Die Weltanschauung der Inder war schon immer eine Bewegung zur Erreichung von Vollkommenheit in Stufen. Es gab nie den Versuch, die Stufen der Evolution zu überspringen, sondern vielmehr ein sehr systematisches Bestreben, die Pflichten zu erfüllen, die von jedem auf jeder Evolutionsstufe verlangt werden, beginnend mit der niedrigstmöglichen Form.

Ich habe bereits erwähnt, dass diese Vision der Vollkommenheit die vier Ziele der menschlichen Existenz berücksichtigt, die als Purusharthas bekannt sind - Dharma, Artha, Kama und Moksha. - Dieses große Ideal wird durch die Verwaltung und Organisation der Gesellschaft und die Disziplin des Einzelnen umgesetzt und verwirklicht. Die Organisation der Gesellschaft nahm die Form des Varna-Systems an, und die Disziplin des Individuums nahm die Form des Ashrama-Systems an. Dies sind die berühmten Varna- und Ashrama-Ordnungen für die Regelung des Lebens als Ganzes.

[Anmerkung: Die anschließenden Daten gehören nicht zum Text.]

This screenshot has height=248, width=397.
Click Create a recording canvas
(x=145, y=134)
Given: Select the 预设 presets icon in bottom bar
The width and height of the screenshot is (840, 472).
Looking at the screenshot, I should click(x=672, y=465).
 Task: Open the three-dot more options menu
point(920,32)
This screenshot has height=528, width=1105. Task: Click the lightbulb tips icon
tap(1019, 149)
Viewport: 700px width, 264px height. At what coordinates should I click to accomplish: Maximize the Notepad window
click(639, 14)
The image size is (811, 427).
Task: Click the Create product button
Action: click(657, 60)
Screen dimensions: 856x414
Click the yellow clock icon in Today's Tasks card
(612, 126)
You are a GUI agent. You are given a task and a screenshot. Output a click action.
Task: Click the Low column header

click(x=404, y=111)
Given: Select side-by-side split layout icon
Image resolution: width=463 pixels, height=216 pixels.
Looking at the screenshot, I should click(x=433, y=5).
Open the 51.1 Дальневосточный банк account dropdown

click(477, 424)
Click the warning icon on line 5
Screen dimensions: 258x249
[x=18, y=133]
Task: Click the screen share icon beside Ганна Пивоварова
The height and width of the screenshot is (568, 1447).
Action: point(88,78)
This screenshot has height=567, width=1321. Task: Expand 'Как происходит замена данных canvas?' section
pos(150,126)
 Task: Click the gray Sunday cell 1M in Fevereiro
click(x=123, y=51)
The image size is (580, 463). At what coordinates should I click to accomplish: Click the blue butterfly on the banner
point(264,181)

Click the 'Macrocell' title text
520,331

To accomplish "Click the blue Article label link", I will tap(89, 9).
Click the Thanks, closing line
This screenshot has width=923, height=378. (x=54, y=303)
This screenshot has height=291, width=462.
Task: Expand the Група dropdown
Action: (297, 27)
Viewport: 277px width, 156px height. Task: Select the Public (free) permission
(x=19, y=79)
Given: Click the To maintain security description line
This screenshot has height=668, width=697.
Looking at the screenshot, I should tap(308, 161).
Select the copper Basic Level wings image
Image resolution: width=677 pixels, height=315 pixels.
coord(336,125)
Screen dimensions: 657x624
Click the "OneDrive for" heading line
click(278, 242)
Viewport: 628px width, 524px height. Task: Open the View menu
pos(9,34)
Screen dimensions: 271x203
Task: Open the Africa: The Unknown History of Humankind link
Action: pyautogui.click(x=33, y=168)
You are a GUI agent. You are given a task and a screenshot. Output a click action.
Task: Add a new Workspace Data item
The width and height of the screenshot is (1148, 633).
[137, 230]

Kein Mensch auf dieser Welt ist vollkommen, und kein Mensch kann vollkommen sein. Da die Begabungen eines jeden Individuums partiell sind, wäre die menschliche Gesellschaft eine Ansammlung partieller Individualitäten; es gäbe nirgendwo etwas Vollkommenes. Die menschliche Persönlichkeit ist ein Gemisch aus verschiedenen Ebenen oder, wie wir sagen können, Kräften. Die Schichten der so genannten Individualität - der physische Körper, die Pranas, der Verstand, der Intellekt und der Geist - sind alle in jedem Individuum vorhanden, aber keine davon ist voll entwickelt. Wenn der Körper vollkommen ist, ist es der Geist vielleicht nicht; wenn der Geist vollkommen ist, ist es der Körper vielleicht nicht, und so weiter.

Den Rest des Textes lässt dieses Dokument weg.